LMNs are related to another class of recurrent models: orthogonal recurrent networks. Imposing the orthogonality on the LMN and truncating the gradient, an approach inspired by the original LSTM training algorithm[ 11 ], the network gains a constant propagation of the gradient, and therefore the vanishing and exploding gradient problems are provably eliminated. However, compared to orthogonal models the LMN has two distinct advantages: first, despite the linearity of the memory, the entire network is still nonlinear since the functional component is a (possibly multi-layer) feedforward network. Orthogonal models instead can use a limited class of activation function to guarantee the constant gradient propagation. Furthermore, the pretraining with the LAES is much more effective than a random orthogonal initialization, since the resulting model is an optimal autoencoder. These advantages can be seen also in the experimental results, where the LMN achieves better results than any other orthogonal model in the literature on sequential MNIST and permuted MNIST. Other experimental results on TIMIT show a similar trend. 5

Conclusions and Future Work

The results of our research show that recurrent architectures can benefit from better training algorithms and initializations focused on solutions for the memorization subtask. The proposed conceptual separation allows separating the memory component to design novel models and training algorithms. An example of this approach is the Linear Memory Network, where the linearity of the memory is exploited to develop a pretraining algorithm that initializes the memory with the optimal autoencoder. The connection with the work on orthogonal models is fundamental to guarantee good properties necessary to learn long-term dependencies. We remark how these results are a consequence of the separation of the model into two components.

In general, the experimental results show consistent improvements on several challenging datasets. The improvements are especially evident on datasets that require the memorization of long sequences, like complex sequences of notes in MIDI datasets or sequential pixel MNIST. These datasets are especially difficult for RNNs, which suffers from the vanishing gradient problem. They are also difficult for LSTMs, which tend to forget their input after a long sequence, due to the exponential effect of the forget gate. However, it must be noted that on different datasets, like several natural language processing benchmarks, the ability to forget past information seems a key component of every successful model.

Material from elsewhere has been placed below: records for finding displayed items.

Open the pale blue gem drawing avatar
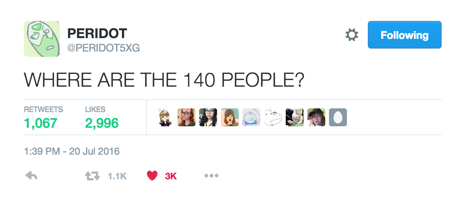coord(251,117)
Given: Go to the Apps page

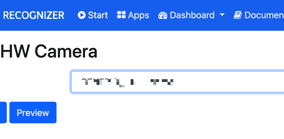Looking at the screenshot, I should coord(133,15).
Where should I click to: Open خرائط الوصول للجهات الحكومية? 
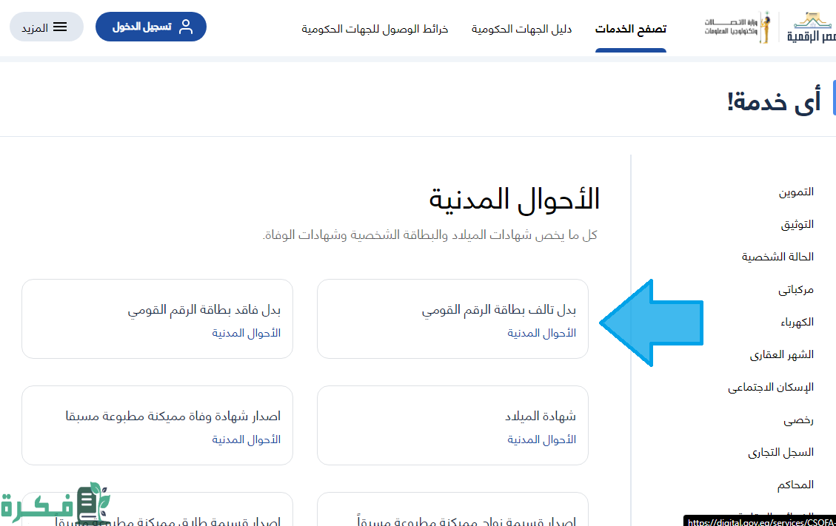[x=375, y=29]
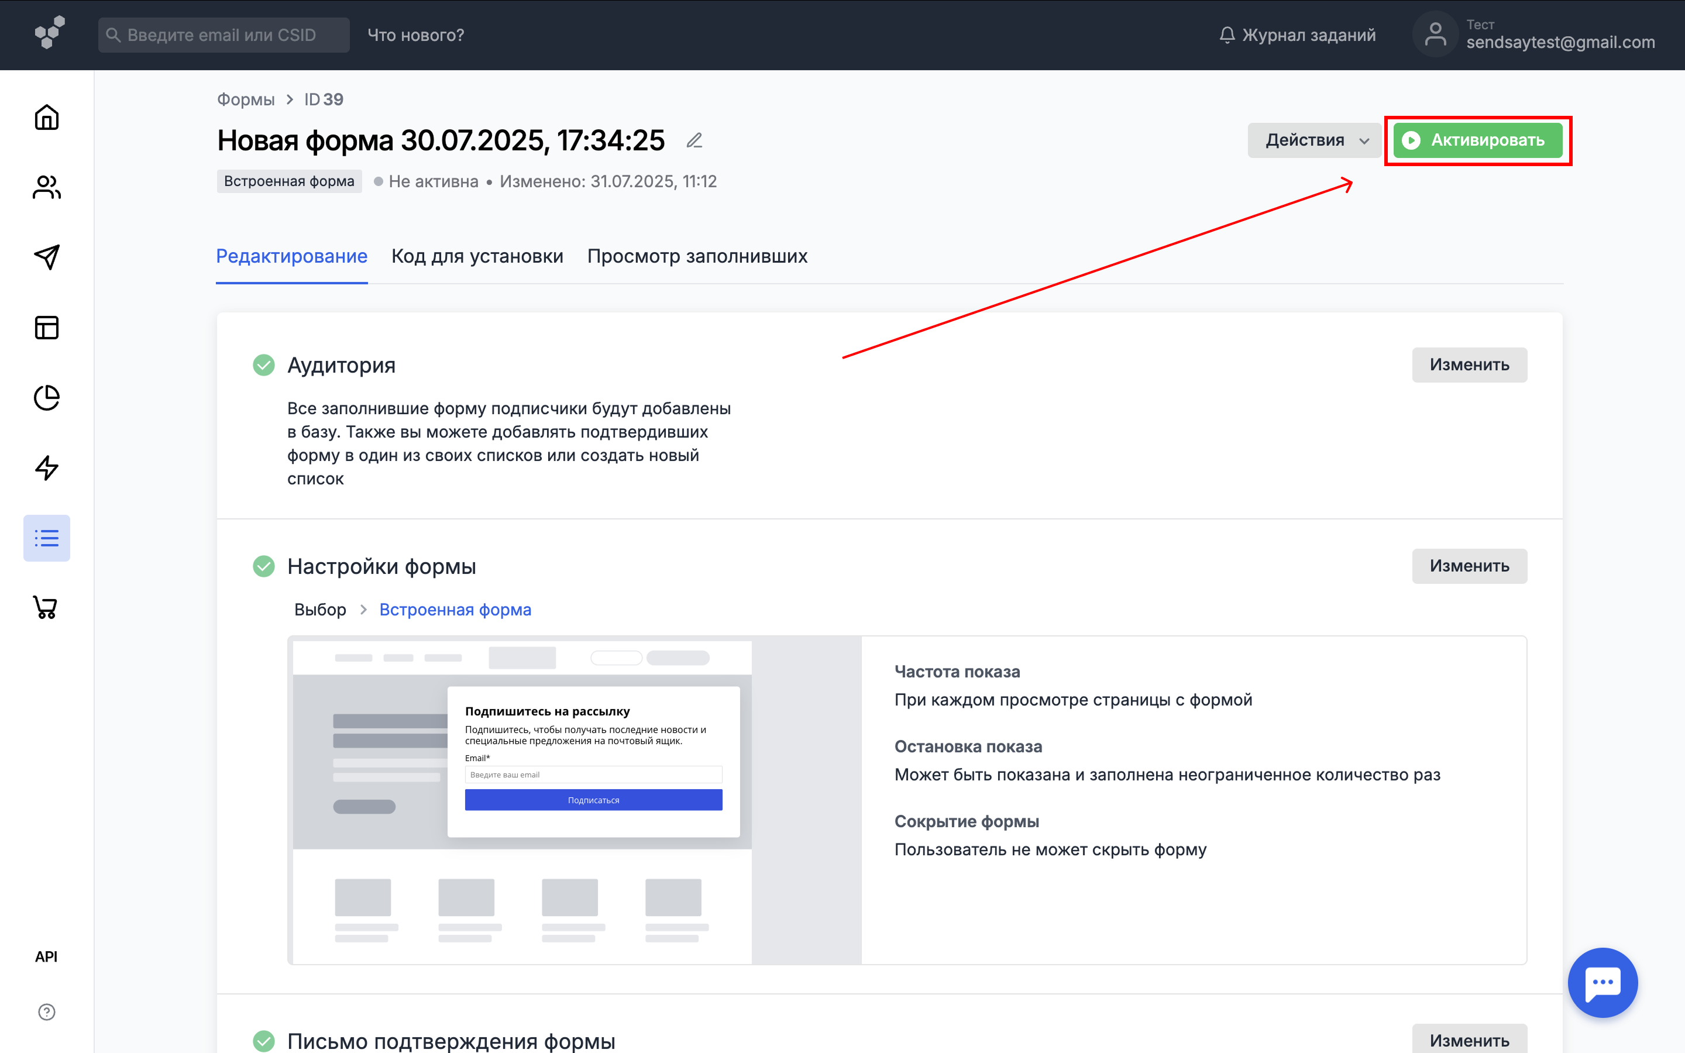Open the analytics pie chart icon
Screen dimensions: 1685x1053
[47, 398]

Therefore, we believe it is important to study new approaches that are able to combine the advantages of pure memorization models with architectures that are able to selectively forget.

This line of research offers several directions for future work. The linearity of the memory is useful to investigate the application of hessian-free optimization methods for RNNs.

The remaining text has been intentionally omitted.